The effect of glycyrrhizin acid on Bax and Bcl2 expression in hepatotoxicity induced by Titanium dioxide nanoparticles in rats

Abstract

Aim: This research studied the effects of glycyrrhizic acid (GA) on apoptosis induced with by titanium dioxide (NTiO2) in the liver of rats.

Background: It is widely accepted that the contamination resulting from nanoparticles (NPs) is an emerging dangerous issue. Metal oxide nanoparticles have high environmental stability and cause toxicity in the food chain. Thus, the present study investigated the anti-apoptotic effects of glycyrrhizic acid (GA) on the hepatotoxicity generated by titanium dioxide (NTiO2) NPs in the liver tissue.

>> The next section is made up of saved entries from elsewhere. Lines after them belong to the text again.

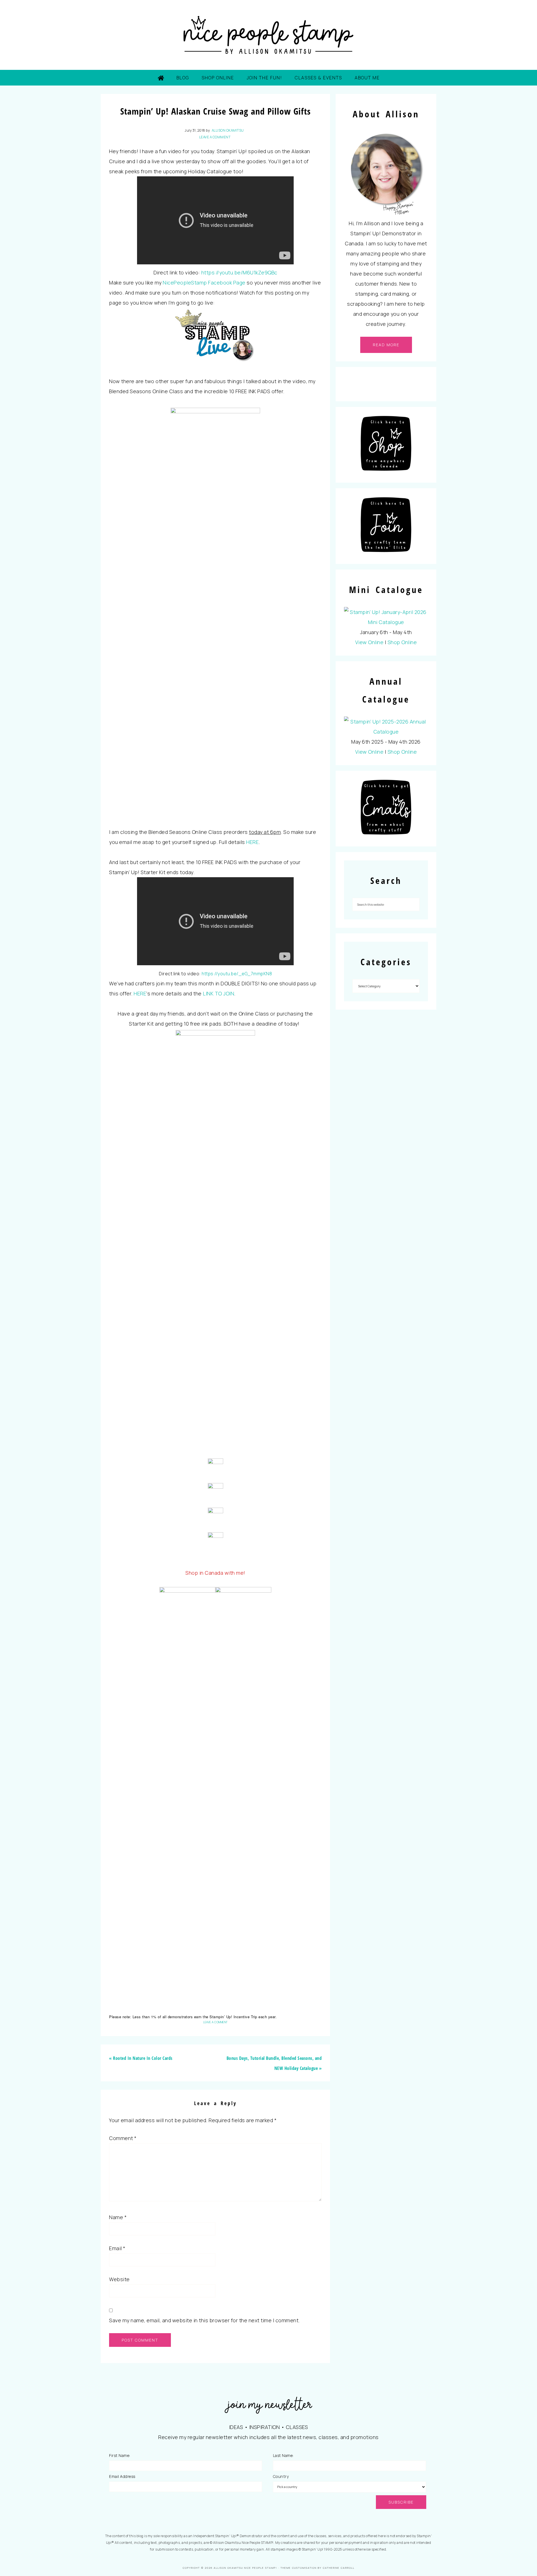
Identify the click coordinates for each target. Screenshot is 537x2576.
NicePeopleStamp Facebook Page (204, 282)
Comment (123, 2138)
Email (117, 2248)
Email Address (122, 2476)
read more (386, 344)
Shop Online (402, 642)
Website (119, 2279)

Methods: Thirty-two male Wistar rats were randomly divided into four groups. NTiO2-treated rats were given 300 mg / kg of NTiO2 solution via gavage for 14 days; GA-treated were administered 100 mg/kg GA for 14 days; protection group was pre-treated with GA before NTiO2 administration for 7 days. Then, apoptotic index was evaluated through immunolocalization of Bax and Bcl-2 and TUNEL assay.

Results: we found that HSCORE of Bax expression and apoptotic index experienced a significant increase with NTiO2 (P <0.001), while Bcl-2 expression significantly diminished in NTiO2-treated rats (P <0.001). The results revealed that the increased Bax expression and apoptotic index were reversed by GA and enhanced the activities of Bcl2.

Conclusion: The results revealed that GA effectively attenuated apoptosis against NTiO2 in rats.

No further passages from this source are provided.